Exercise>
Unless it is a picture, every line from the start of the entries through the line with "Given: Open the 帮助(H) menu" must be retyped exactly.

(Source data Opens)

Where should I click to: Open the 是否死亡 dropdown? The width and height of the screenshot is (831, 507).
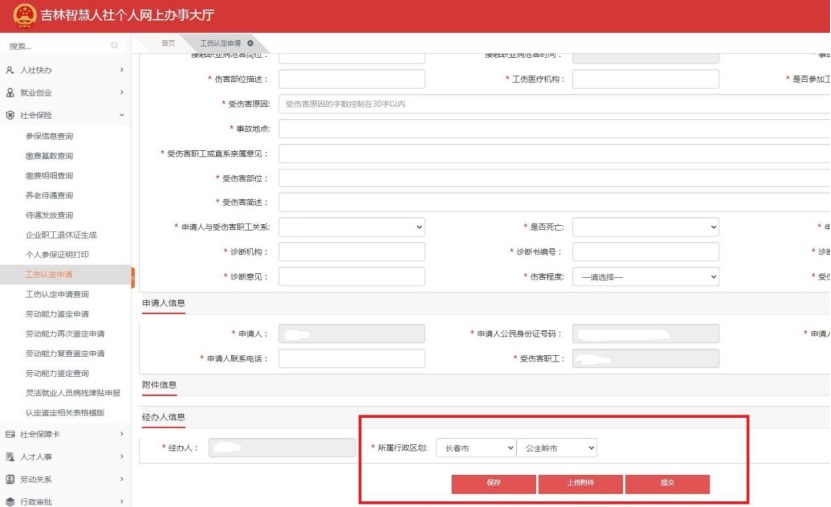[x=645, y=227]
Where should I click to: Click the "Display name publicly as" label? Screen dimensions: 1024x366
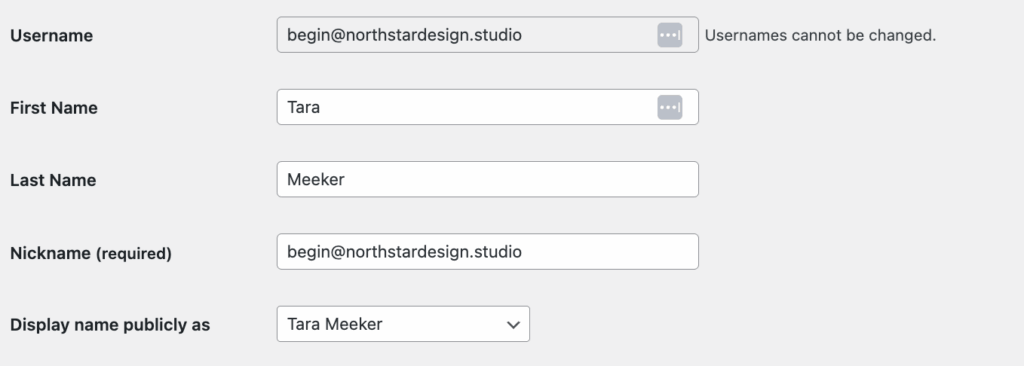click(110, 325)
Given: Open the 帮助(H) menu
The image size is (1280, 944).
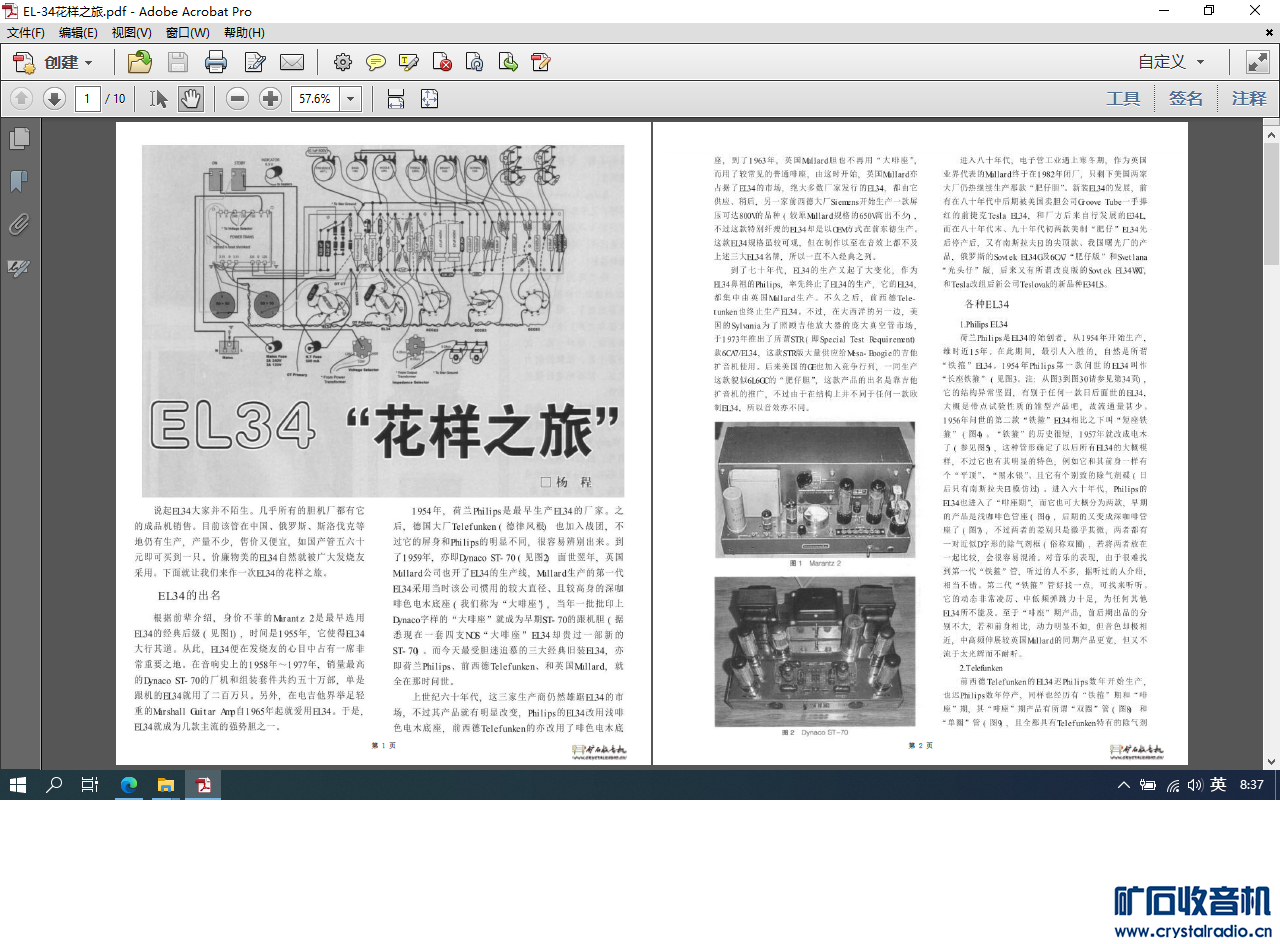Looking at the screenshot, I should coord(244,32).
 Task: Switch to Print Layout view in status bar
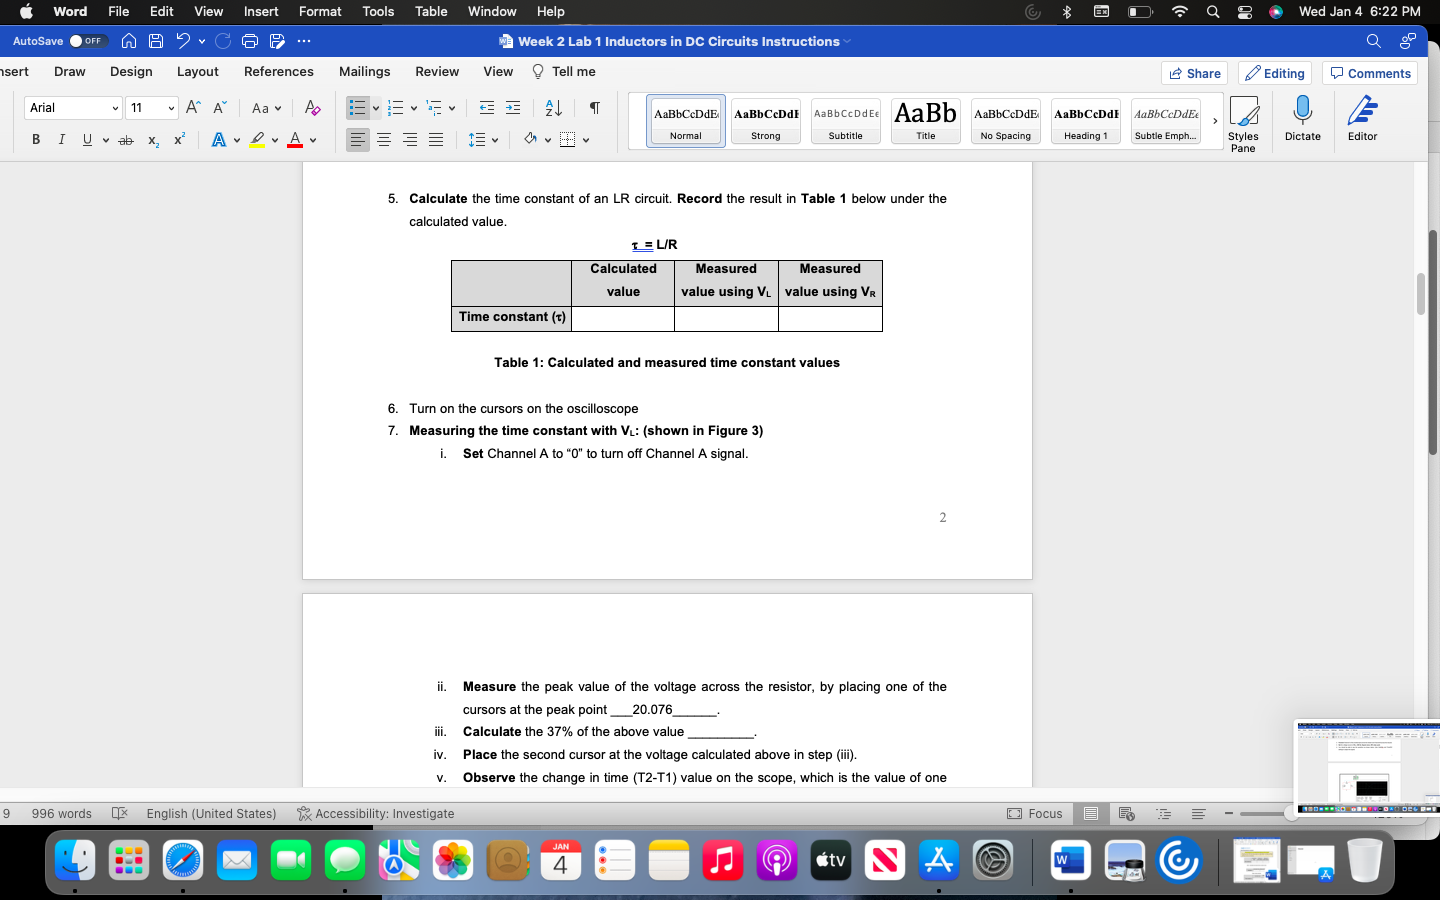click(x=1091, y=814)
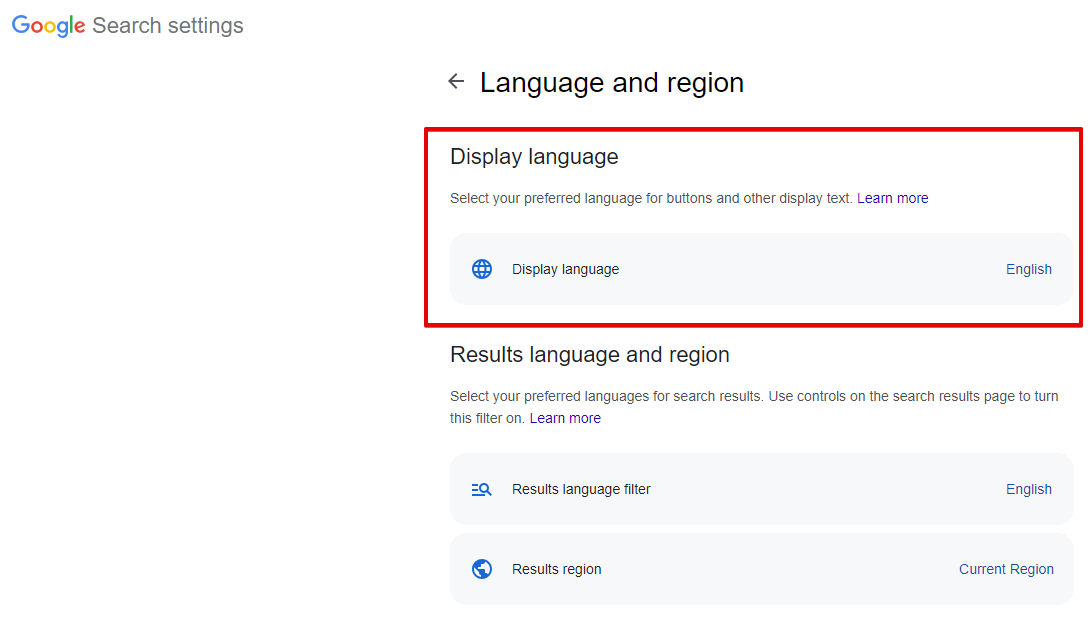
Task: Click Learn more under Results language and region
Action: click(565, 418)
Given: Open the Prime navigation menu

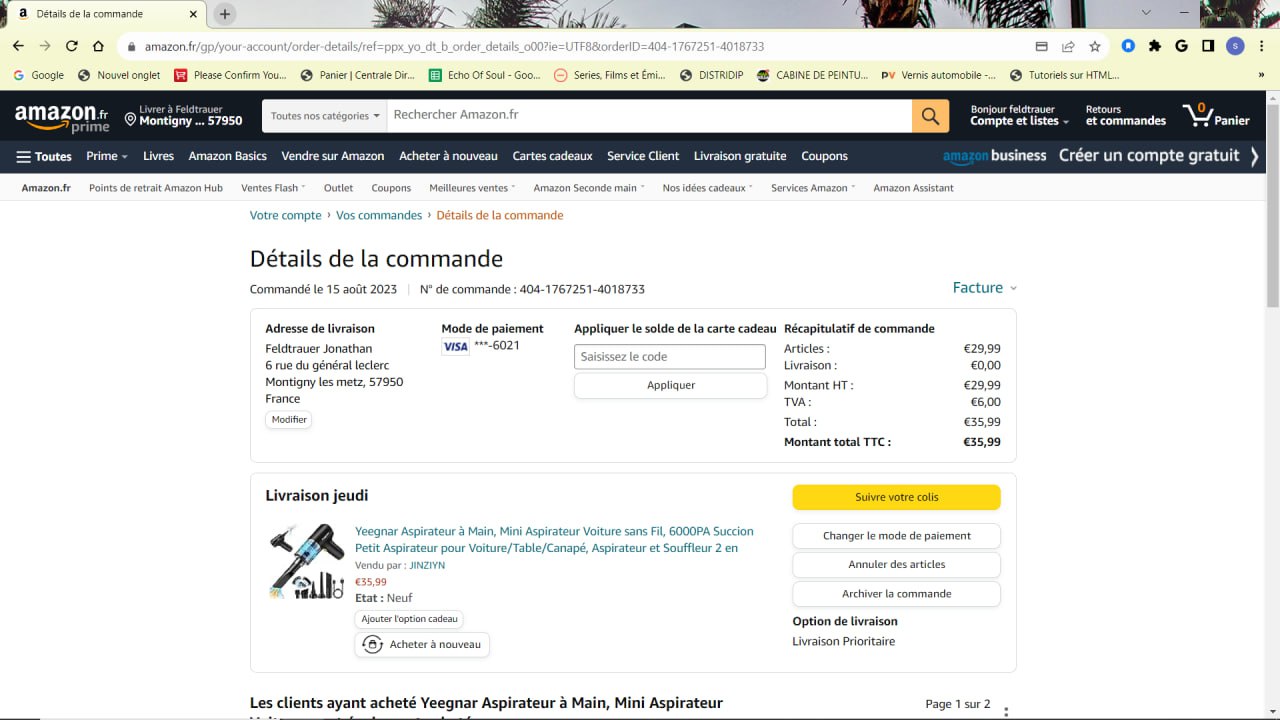Looking at the screenshot, I should pyautogui.click(x=106, y=156).
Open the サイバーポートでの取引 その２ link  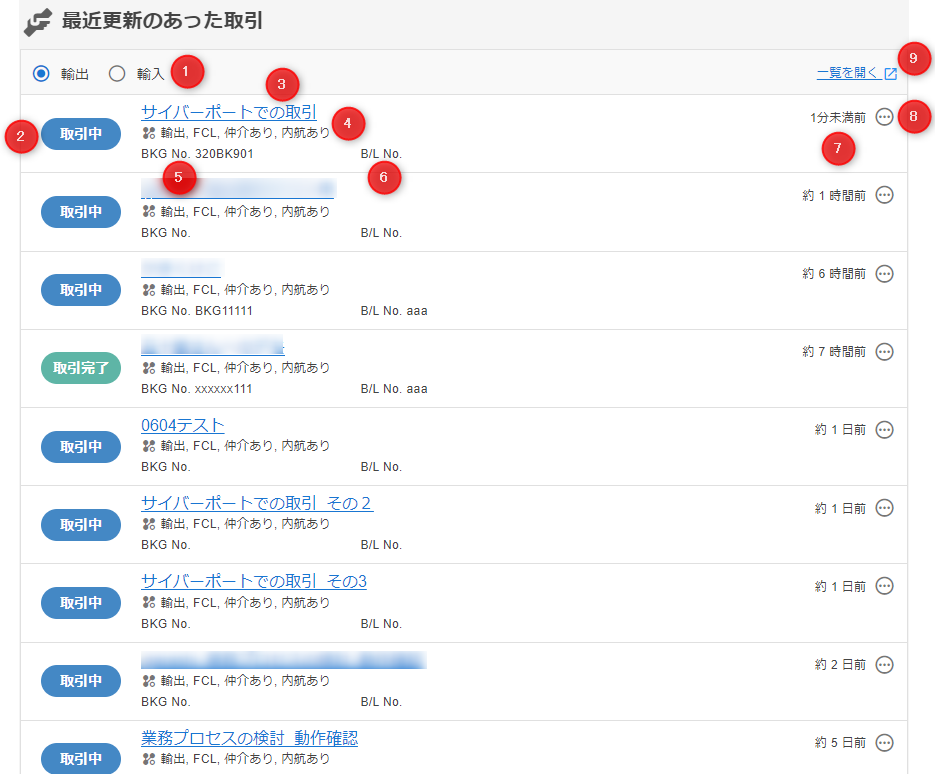pos(256,503)
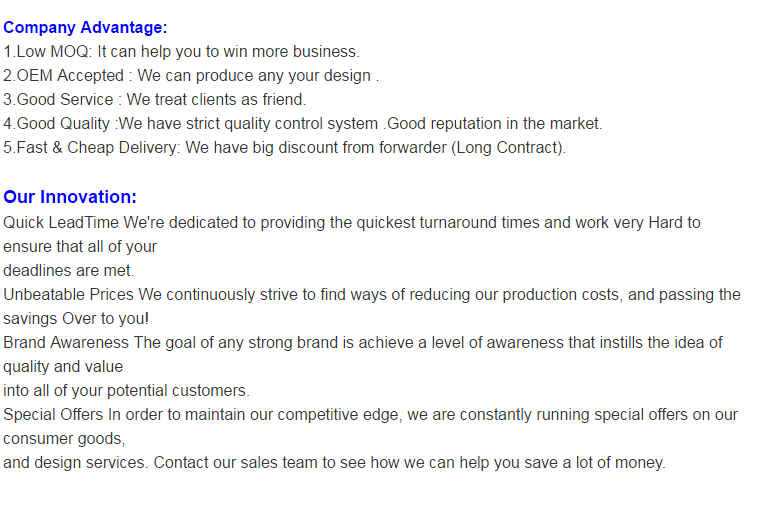This screenshot has height=506, width=764.
Task: Click the 'OEM Accepted' text line
Action: [191, 76]
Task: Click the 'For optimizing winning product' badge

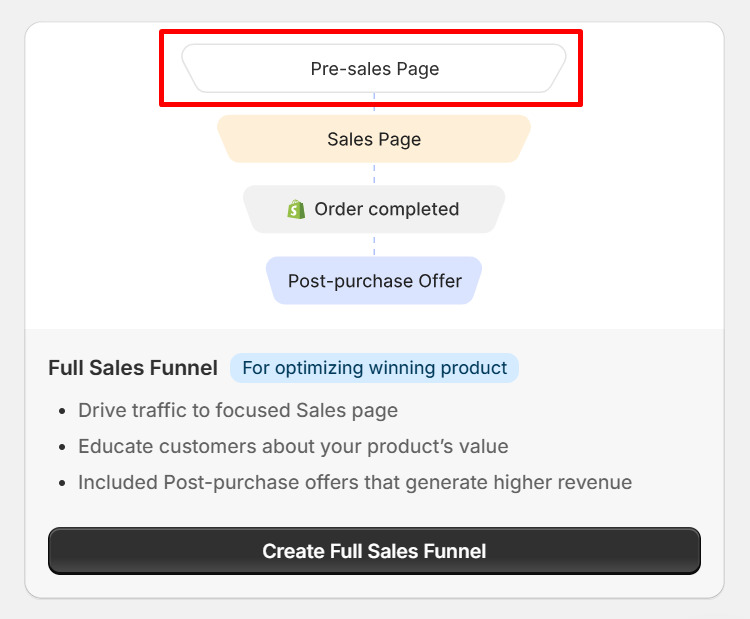Action: coord(375,368)
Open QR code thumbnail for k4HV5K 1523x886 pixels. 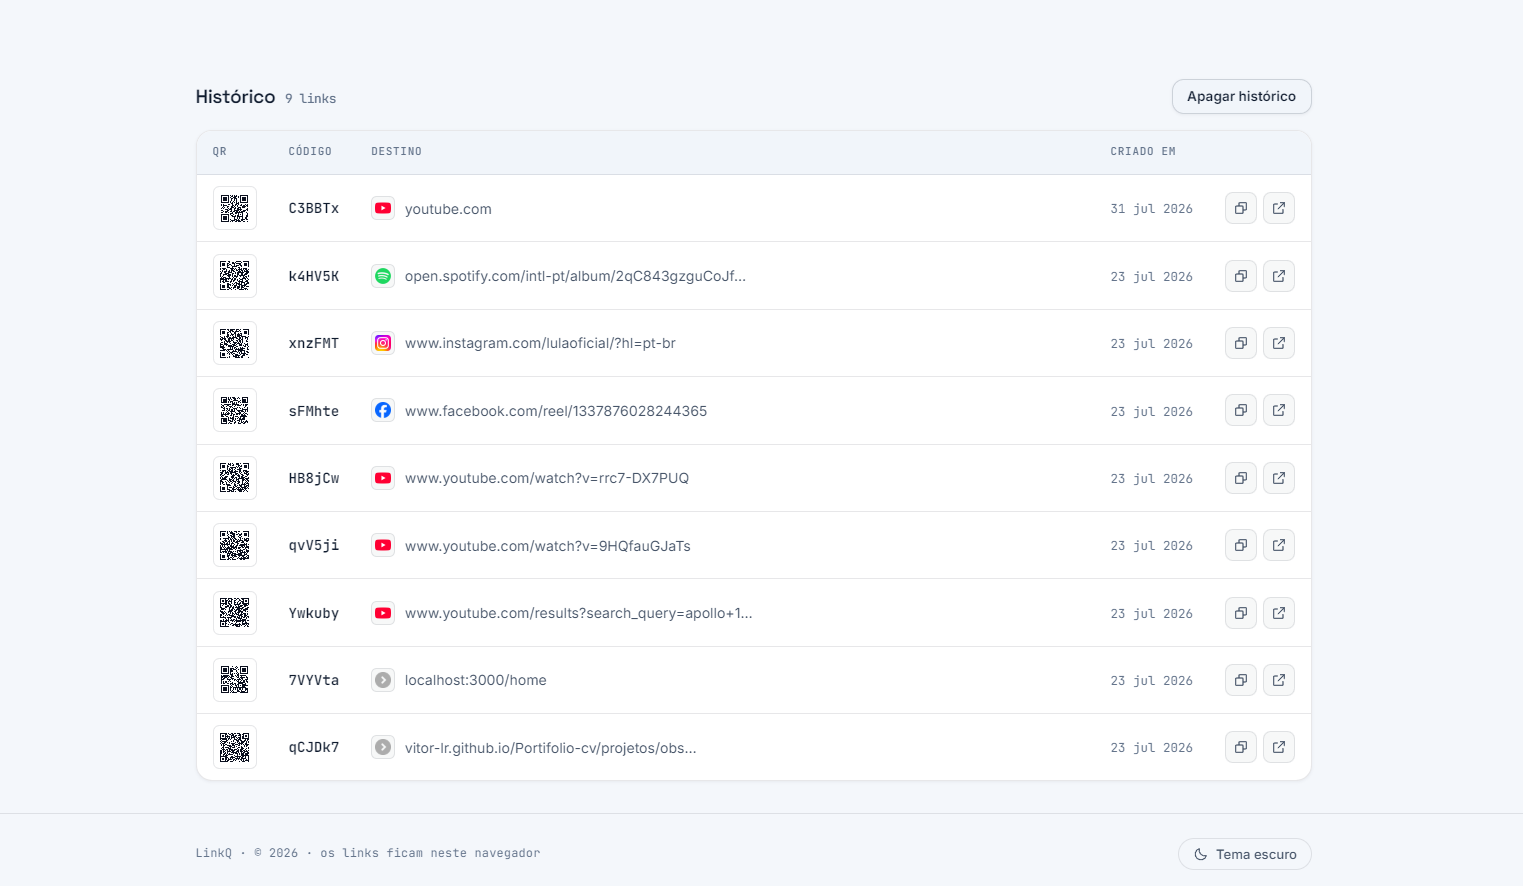(235, 276)
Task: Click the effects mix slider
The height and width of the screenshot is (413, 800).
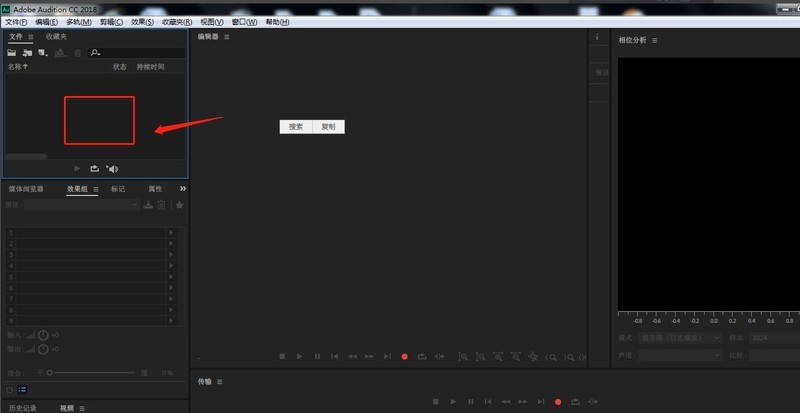Action: pyautogui.click(x=90, y=372)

(Source data Closes)

Your response>
Where should I click to: Open the 是否死亡 dropdown? The width and height of the screenshot is (831, 507).
[x=645, y=227]
Where should I click to: Click the "Display name publicly as" label? Screen dimensions: 1024x366
click(110, 325)
Given: Open the 帮助(H) menu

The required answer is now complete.